A. Quemin illustre par une carte géographique les emplacements des galeries dans leur évolution, en relevant le nombre d'établissements au sein de chacun des quartiers parisiens, et indique en parallèle le nombre de galeries qui ont participé en 2019 à Art Basel. Selon les comptages effectués, à Paris, la première place revient effectivement au Marais, qu'il s'agisse du nombre de galeries qui y sont implantées (21 en 2020) ou du nombre d'enseignes présentes à Art Basel (22 en 2019). Cette même démarche est appliquée à New York, avec le triomphe de West Chelsea (33 galeries par rapport à Soho qui n'en a plus que 6). Quant à Londres, l'auteur constate que 32 galeries se situent à Mayfair. Comme le lui déclare un galeriste international : « Si on s'installe à Londres, c'est à Mayfair qu'il faut ouvrir. Ailleurs, vraiment, ça n'a aucun intérêt quand on est une galerie internationale » (p. 111). Alors qu'à Paris, New York et Londres, il existe chaque fois un quartier unique réunissant les principales galeries d'art contemporain, la situation de Berlin est davantage polycentrique, l'auteur faisant état de trois quartiers qui totalisent seulement une vingtaine d'enseignes. A. Quemin complète son propos par quelques lignes relatives à d'autres pays, comme la Russie et le Brésil ou encore Hong Kong, qui semblent largement marginalisés par rapport aux pôles précédents. Il ressort essentiellement de cet exposé que, tout autant sinon plus que le marché, ce qui est recherché par chaque galerie est son positionnement symbolique.

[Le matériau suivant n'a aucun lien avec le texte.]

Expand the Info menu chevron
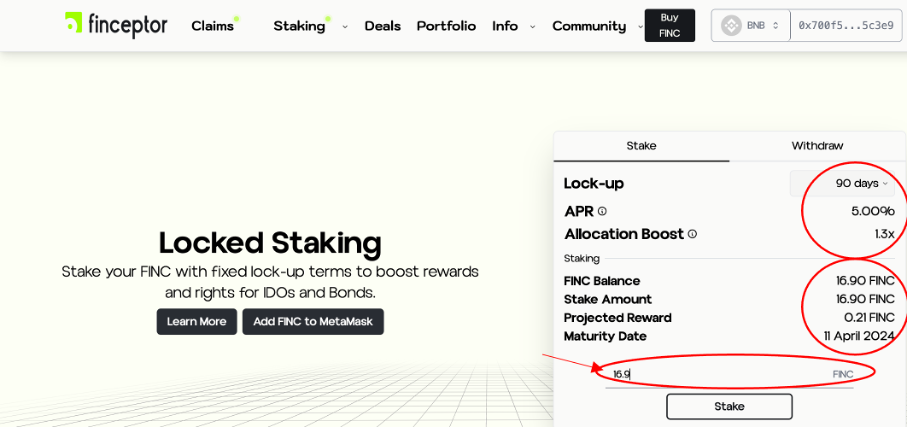 pos(532,27)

Quant aux foires internationales, elles constituent un atout majeur du marché de l'art – souvent indirect, les achats pouvant être réalisés dans l'espace urbain des galeries – et du développement des galeries. Leur sélection en matière de galeries exposantes est capitale. La puissance de certaines d'entre elles est phénoménale, notamment Art Basel appartenant au groupe suisse MCH et se déclinant sur plusieurs sites : Bâle, Miami, Hong Kong, et actuellement Paris – par l'absorption de la FIAC (Foire internationale d'art contemporain) et la création de Paris+.

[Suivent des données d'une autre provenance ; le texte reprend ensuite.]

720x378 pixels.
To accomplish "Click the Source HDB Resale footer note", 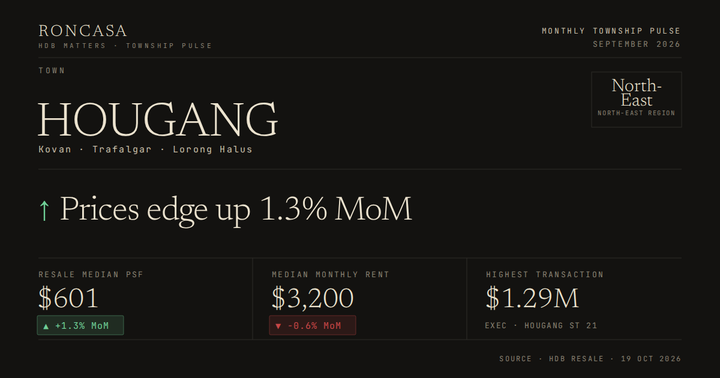I will [x=590, y=359].
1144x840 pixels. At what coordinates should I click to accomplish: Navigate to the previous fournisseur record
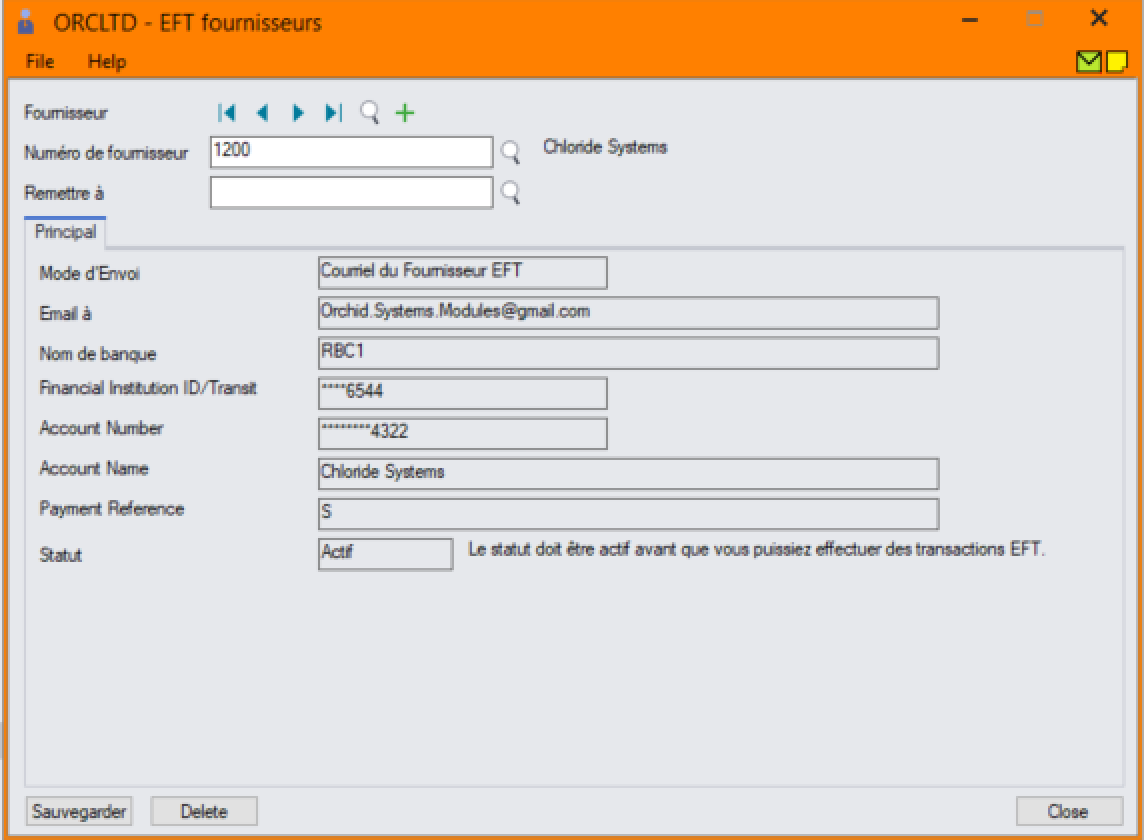pyautogui.click(x=262, y=113)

A. Quemin consacre la deuxième partie de l'ouvrage au métier de galeriste, à l'ère de ce qu'il appelle l'avènement des « méga-galeries » (chapitres IV à VII). Certes, l'activité principale du galeriste est, orientée vers la vente, mais les stratégies impliquent que celle-ci soit enrobée dans « un ensemble de règles » qui l'épurent fortement. La priorité est alors attribuée à la sociabilité et surtout à l'amitié, présentée en tant que ressource professionnelle par A. Quemin. « Les galeristes ont clairement intérêt à cultiver l'amitié avec leurs clients, puisqu'elle leur permet de les fidéliser ; les collectionneurs ont tout autant intérêt à développer une telle relation qui vient certifier leur passion pour l'art contemporain aux yeux de tous. Ainsi n'est-il pas rare que les galeristes soient invités aux (re-)mariages de leurs clients, à ceux de leurs enfants […], comme le feraient de “véritables” amis » (p. 220).

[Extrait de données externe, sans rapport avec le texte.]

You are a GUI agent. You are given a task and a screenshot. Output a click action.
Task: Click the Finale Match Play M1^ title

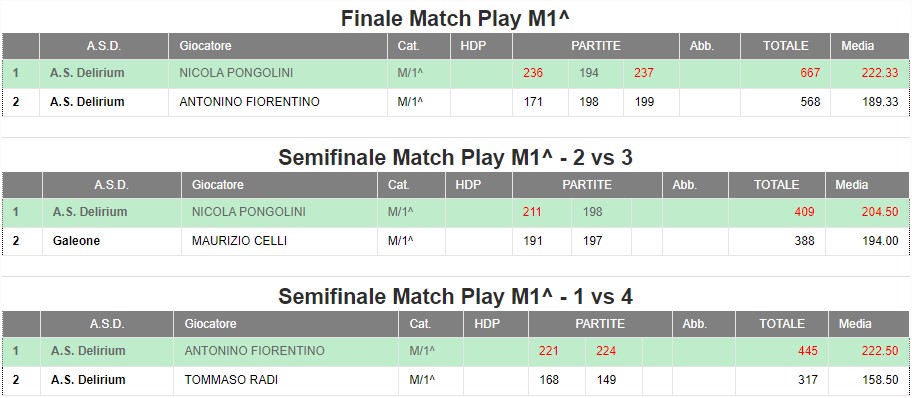[x=455, y=18]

Mais les galeristes doivent aussi assurer la promotion de leur organisation et choyer les artistes, ce qui représente leur atout principal. « Avant tout, il faut pour chaque galerie trouver “ses” artistes » et les garder. Car « tout autant que les collectionneurs, les artistes constituent des partenaires indispensables » (p. 242). « Les artistes sont absolument centraux pour les galeries, surtout les plus puissantes d'entre elles, car les artistes les plus reconnus sont difficilement substituables et le nombre de stars est limité » (p. 283).

S'appuyant sur les tendances récentes, le chapitre VII de l'ouvrage est particulièrement précieux, par l'évocation d'une concurrence nouvelle avec les musées, voire d'une certaine forme de collusion avec ceux-ci. Le rôle croissant des art advisors, intermédiaires entre les collectionneurs et les artistes via les galeries, est largement souligné dans un univers caractérisé par la recomposition du champ et le développement de « méga-galeries ». Concernant la question du chiffre d'affaires des galeries, ce dernier reste une donnée particulièrement délicate, secrète ou du moins discrète, dont les galeristes ne peuvent livrer que des données « peu fiables ». Cependant, jouissant d'une bonne notoriété auprès des galeristes, l'auteur parvient à communiquer quelques estimations intéressantes, mais teintées de prudence.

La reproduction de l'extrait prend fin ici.